Having bought and sold a number of businesses over the last 15 years, there are several factors that stand out to me when answering this question:

1 Strategic buyer
For every business there is a strategic buyer who will pay more for your business simply because they benefit more than most other buyers. The most common example of this is buyers with complementary products and services.

2 Information memorandum (IM) document
It is amazing to see the number of businesses, which are otherwise quite valuable, whose owners are prepared to sell up on the basis of a cheap, home-made flyer-style document. A well-prepared IM will be able to attract and convince the right buyer.

3 Tax planning
Every exit has several different elements of taxation. Inadequate planning in this area can cost you a large percentage of the sale price in taxation.

4 Due diligence and documentation
Many transactions fall over at this point, but this can actually be used to assist in improving the value of the business. If all of your documentation is complete, accurate, up to date and demonstrates a well-managed business, it will support your value proposition, not detract from it.

5 Negotiation
Being in a position to create some competitive tension by attracting several of the right buyers is a good start, but the conduct of the negotiations and discussions leading to the actual sale is a very important aspect of the process.

6 Legal agreements
Often business owners are concerned that legal agreements will scare off the buyer, but this is very rarely the case. Far more importantly, legal agreements need to be structured to protect you after the sale – particularly around the key issues of any warranties, assurances provided, and also any event or finance included as part of the sale terms.
------------
Work instructions:
A. Write out the stretch of the text on selling a business from "1 Strategic buyer" through "products and services.".
B. Please extend the text on selling a business, picking up after its last sentence.

Entries shown:
------------
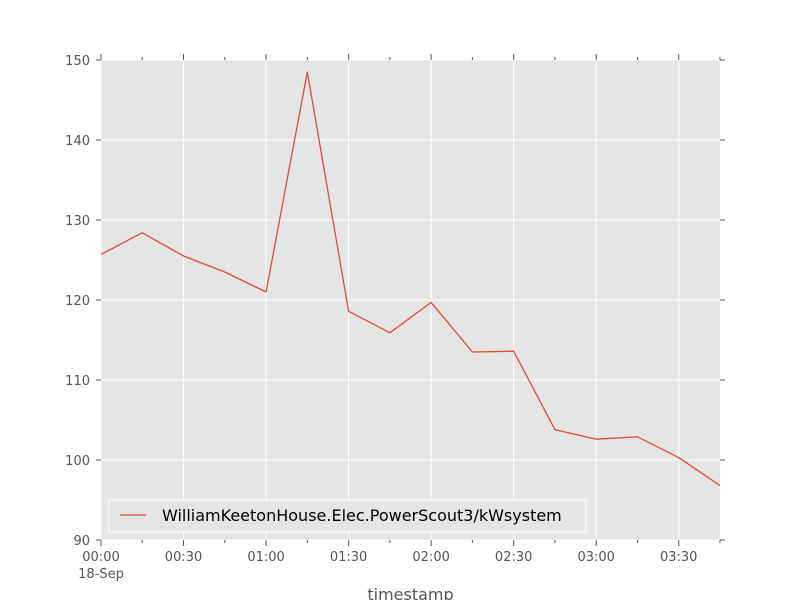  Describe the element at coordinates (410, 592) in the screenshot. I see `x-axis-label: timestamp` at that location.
------------
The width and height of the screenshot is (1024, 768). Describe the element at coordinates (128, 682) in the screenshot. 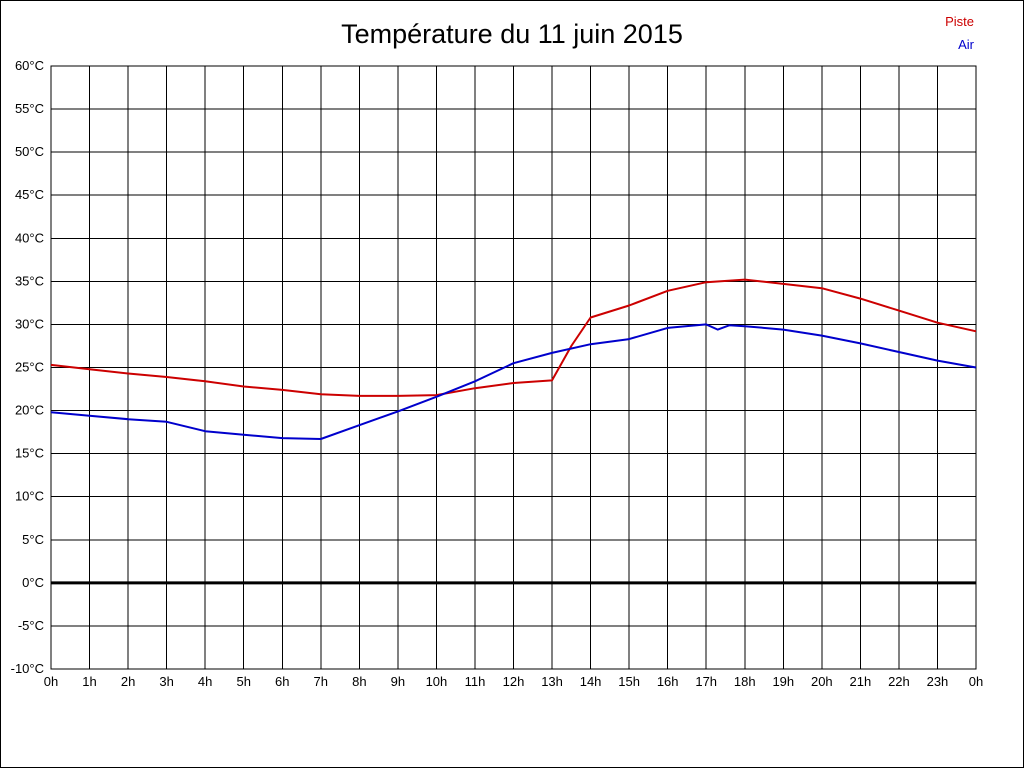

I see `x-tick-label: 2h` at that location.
------------
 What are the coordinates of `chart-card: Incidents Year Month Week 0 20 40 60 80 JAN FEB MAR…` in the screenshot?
------------
Responses by item number:
A.
1 Strategic buyer
For every business there is a strategic buyer who will pay more for your business simply because they benefit more than most other buyers. The most common example of this is buyers with complementary products and services.

B.
7 Corporate advisors
Business owners should not try to sell without the best advice. Well-represented businesses are generally taken far more seriously and are perceived to be far more valuable than those without representation.

A corporate advisor who has a reputation for selling good-quality businesses automatically positions your business in that category. Importantly, post-exit, you also need assistance with asset protection, estate planning and ongoing investment planning. The change from business owner to self-funded retiree is substantial.

Key outcomes
The correct implementation of the items outlined above will achieve two key outcomes: maximize the value of the business and successfully extract that value upon exit.



Craig West is the president of the Australian chapter of the Exit Planning Institute. He is a strategic accountant who has over 20 years’ experience in advising business owners. His practice, Succession Plus, provides mentoring, advice and strategy for clients looking to prepare their business for a successful exit. He is currently working on a PhD in Business Succession and Exit Planning. Visit successionplus.com.au for more information.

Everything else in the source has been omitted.